Data extracted from a collection
◆ ◆ ◆

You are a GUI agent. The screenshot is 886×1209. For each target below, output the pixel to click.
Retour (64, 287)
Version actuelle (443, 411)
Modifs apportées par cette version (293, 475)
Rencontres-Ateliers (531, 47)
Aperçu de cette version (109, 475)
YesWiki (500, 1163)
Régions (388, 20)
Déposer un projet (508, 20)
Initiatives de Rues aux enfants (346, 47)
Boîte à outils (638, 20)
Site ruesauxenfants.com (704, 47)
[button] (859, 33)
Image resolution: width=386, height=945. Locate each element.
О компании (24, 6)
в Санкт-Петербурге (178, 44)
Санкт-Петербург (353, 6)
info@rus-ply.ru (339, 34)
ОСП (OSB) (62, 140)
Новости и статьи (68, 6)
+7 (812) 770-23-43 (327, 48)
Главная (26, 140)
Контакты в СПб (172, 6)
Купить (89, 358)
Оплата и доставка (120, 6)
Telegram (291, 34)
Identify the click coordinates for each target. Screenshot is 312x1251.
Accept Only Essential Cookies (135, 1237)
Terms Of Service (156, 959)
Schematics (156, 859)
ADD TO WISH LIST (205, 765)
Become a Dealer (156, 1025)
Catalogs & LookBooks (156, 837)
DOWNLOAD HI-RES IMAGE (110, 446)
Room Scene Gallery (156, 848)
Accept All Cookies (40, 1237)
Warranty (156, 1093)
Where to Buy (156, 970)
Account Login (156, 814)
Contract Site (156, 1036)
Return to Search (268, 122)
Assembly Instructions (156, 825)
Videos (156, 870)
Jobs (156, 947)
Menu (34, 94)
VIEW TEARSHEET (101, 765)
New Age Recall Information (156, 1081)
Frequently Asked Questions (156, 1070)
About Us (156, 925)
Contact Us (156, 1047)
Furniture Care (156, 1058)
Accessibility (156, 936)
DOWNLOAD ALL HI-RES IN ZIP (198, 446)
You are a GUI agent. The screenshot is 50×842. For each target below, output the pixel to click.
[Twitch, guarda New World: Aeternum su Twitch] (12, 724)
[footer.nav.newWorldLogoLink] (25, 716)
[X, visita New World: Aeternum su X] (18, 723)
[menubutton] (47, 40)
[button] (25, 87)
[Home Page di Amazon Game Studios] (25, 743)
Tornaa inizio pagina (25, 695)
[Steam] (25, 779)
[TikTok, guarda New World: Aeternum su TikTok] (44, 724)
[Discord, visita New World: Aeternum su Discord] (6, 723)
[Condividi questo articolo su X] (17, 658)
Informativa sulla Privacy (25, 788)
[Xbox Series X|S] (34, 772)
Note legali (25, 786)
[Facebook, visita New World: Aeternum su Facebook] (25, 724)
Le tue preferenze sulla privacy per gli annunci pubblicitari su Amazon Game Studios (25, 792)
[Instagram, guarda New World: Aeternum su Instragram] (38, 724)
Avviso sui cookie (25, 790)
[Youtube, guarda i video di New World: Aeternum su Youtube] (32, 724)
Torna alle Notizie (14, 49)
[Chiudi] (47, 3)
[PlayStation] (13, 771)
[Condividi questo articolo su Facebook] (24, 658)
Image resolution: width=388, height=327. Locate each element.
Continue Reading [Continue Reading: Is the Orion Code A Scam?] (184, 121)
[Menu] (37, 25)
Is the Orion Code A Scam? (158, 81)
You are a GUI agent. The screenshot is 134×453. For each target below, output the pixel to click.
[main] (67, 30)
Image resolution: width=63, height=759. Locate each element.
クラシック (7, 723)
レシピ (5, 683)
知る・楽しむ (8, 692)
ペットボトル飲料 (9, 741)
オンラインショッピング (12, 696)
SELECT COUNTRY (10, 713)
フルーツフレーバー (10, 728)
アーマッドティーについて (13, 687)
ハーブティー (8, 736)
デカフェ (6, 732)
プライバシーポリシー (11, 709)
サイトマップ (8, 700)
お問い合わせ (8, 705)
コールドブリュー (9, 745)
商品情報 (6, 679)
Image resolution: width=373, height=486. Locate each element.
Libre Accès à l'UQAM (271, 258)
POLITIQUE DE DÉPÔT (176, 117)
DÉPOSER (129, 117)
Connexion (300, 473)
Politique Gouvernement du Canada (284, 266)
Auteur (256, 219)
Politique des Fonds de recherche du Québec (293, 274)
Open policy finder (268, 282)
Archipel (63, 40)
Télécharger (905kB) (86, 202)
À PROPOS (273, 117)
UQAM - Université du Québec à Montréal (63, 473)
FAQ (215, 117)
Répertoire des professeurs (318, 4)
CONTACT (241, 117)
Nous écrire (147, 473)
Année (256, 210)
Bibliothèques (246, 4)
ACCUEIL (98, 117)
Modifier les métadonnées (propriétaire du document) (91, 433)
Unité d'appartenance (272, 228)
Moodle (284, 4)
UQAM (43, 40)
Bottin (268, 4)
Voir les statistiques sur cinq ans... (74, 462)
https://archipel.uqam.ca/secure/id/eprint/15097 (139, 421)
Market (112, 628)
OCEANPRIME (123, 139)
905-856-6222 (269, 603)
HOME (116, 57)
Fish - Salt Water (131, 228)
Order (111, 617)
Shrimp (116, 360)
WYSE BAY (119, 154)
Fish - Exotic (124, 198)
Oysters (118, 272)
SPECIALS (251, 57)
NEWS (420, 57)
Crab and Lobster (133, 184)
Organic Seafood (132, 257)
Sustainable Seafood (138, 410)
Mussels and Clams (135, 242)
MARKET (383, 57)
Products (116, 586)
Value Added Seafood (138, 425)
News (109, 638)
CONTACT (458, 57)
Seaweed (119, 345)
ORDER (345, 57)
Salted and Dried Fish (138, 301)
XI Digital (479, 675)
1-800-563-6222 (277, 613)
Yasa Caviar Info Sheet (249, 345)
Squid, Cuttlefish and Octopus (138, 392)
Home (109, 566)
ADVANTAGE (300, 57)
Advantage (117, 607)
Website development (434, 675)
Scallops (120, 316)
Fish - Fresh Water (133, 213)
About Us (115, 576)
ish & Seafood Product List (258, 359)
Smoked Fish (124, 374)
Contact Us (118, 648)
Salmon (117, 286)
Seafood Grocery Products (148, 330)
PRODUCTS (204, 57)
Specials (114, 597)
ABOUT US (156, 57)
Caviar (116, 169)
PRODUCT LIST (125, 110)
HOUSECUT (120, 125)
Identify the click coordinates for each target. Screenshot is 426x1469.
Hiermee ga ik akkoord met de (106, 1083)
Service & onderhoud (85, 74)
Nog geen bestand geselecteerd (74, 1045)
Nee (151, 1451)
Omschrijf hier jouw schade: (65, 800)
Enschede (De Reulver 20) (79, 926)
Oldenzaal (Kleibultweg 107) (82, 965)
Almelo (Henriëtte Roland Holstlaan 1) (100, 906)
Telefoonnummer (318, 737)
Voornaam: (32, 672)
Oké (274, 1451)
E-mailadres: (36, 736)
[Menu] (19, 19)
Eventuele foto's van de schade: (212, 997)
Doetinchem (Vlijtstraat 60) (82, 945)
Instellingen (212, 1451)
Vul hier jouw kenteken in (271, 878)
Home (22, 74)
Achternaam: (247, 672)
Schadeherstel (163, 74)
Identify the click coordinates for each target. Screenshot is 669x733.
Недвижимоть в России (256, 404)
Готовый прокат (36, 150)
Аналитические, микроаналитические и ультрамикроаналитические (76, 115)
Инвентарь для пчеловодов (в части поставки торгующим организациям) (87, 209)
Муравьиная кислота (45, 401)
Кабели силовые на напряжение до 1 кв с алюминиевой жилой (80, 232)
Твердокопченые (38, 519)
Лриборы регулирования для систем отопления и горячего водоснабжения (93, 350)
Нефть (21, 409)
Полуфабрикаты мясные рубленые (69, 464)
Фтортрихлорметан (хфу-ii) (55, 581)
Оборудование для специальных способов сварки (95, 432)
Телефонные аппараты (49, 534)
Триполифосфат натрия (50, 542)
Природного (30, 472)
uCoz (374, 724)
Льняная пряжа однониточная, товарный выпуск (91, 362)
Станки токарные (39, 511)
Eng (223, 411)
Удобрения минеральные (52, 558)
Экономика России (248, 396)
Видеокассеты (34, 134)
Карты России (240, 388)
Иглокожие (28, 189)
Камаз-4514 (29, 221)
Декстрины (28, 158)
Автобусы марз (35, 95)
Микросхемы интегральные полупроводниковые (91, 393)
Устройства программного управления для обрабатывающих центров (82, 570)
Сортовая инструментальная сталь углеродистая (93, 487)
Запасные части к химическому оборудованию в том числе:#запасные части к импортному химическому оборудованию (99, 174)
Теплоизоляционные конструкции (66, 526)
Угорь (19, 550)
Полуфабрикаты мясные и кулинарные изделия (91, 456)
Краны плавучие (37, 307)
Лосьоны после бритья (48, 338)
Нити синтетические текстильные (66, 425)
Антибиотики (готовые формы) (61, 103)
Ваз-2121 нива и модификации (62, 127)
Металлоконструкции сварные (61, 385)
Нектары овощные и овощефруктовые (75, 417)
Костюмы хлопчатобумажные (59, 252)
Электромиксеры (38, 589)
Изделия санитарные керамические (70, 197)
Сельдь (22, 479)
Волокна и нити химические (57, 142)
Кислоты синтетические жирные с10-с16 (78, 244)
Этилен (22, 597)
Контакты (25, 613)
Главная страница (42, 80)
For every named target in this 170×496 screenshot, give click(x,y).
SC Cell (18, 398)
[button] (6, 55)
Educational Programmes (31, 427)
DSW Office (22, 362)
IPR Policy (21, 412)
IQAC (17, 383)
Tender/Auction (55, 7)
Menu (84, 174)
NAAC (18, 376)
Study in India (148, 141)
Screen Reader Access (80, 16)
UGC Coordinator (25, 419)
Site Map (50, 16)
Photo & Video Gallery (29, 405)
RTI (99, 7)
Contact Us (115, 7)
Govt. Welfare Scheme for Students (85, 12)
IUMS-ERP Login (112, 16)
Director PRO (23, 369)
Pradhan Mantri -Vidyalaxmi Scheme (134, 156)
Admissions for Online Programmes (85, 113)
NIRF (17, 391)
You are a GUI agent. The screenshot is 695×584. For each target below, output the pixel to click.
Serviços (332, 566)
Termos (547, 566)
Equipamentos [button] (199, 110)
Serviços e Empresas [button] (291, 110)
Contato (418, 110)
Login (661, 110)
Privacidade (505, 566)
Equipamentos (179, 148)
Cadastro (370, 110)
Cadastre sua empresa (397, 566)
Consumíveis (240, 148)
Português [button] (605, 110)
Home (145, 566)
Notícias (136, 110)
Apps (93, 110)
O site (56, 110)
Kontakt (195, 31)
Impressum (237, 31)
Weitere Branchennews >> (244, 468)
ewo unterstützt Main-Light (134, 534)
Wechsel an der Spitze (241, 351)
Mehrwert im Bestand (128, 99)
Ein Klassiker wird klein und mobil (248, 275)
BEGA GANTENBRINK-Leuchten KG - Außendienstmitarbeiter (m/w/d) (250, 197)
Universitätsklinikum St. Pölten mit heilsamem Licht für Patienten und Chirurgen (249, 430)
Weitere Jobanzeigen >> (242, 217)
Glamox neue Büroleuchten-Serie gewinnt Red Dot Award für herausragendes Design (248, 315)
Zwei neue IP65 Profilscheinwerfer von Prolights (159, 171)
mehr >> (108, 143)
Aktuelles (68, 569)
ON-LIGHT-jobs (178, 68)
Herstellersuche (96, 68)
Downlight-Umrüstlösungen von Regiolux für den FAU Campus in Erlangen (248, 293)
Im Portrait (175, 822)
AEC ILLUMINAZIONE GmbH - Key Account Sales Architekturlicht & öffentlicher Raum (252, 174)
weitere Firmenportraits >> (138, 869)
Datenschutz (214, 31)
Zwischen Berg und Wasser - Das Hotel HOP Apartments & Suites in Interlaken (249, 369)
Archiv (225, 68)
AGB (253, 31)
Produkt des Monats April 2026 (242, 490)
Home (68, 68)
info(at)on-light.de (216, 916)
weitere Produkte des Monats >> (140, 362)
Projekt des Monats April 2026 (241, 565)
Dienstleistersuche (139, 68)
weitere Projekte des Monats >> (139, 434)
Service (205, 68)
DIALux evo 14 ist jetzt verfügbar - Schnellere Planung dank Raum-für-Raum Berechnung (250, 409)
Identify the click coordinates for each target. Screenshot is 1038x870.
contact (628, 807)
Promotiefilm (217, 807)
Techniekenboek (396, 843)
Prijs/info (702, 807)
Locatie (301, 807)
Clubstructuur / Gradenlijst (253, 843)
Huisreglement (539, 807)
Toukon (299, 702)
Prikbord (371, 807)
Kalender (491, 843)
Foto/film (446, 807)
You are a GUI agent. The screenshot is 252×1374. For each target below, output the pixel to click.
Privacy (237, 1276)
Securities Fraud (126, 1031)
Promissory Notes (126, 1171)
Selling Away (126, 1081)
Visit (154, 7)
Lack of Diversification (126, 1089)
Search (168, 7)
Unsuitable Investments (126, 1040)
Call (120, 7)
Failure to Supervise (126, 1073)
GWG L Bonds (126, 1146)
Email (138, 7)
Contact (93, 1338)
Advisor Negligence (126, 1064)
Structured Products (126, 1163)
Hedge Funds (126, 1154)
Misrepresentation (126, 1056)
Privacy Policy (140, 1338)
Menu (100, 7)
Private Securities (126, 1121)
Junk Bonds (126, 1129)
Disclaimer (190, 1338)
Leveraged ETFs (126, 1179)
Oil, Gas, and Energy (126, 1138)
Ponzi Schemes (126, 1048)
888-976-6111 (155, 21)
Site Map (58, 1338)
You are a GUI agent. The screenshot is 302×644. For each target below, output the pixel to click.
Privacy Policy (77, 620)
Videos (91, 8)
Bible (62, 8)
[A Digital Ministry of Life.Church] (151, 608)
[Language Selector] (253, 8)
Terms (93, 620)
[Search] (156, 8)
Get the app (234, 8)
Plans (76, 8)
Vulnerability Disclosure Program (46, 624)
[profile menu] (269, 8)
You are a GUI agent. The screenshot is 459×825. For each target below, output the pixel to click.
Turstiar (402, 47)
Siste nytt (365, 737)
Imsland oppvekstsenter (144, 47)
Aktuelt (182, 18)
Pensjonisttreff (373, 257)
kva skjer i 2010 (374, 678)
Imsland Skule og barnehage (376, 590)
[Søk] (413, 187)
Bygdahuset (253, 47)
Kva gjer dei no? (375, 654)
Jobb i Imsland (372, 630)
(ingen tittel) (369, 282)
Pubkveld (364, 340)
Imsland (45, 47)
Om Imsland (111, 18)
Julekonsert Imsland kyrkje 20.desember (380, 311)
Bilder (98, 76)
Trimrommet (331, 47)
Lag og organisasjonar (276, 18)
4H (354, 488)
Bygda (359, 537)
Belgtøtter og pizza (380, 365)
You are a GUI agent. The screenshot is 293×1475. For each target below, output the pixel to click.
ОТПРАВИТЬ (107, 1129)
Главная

◆ ◆ ◆

### Stated problem
Filter the records above, copying every line that contains the word "Orion". Treat case as significant.

### Solution for this problem
Continue Reading [Continue Reading: Is the Orion Code A Scam?] (184, 121)
Is the Orion Code A Scam? (158, 81)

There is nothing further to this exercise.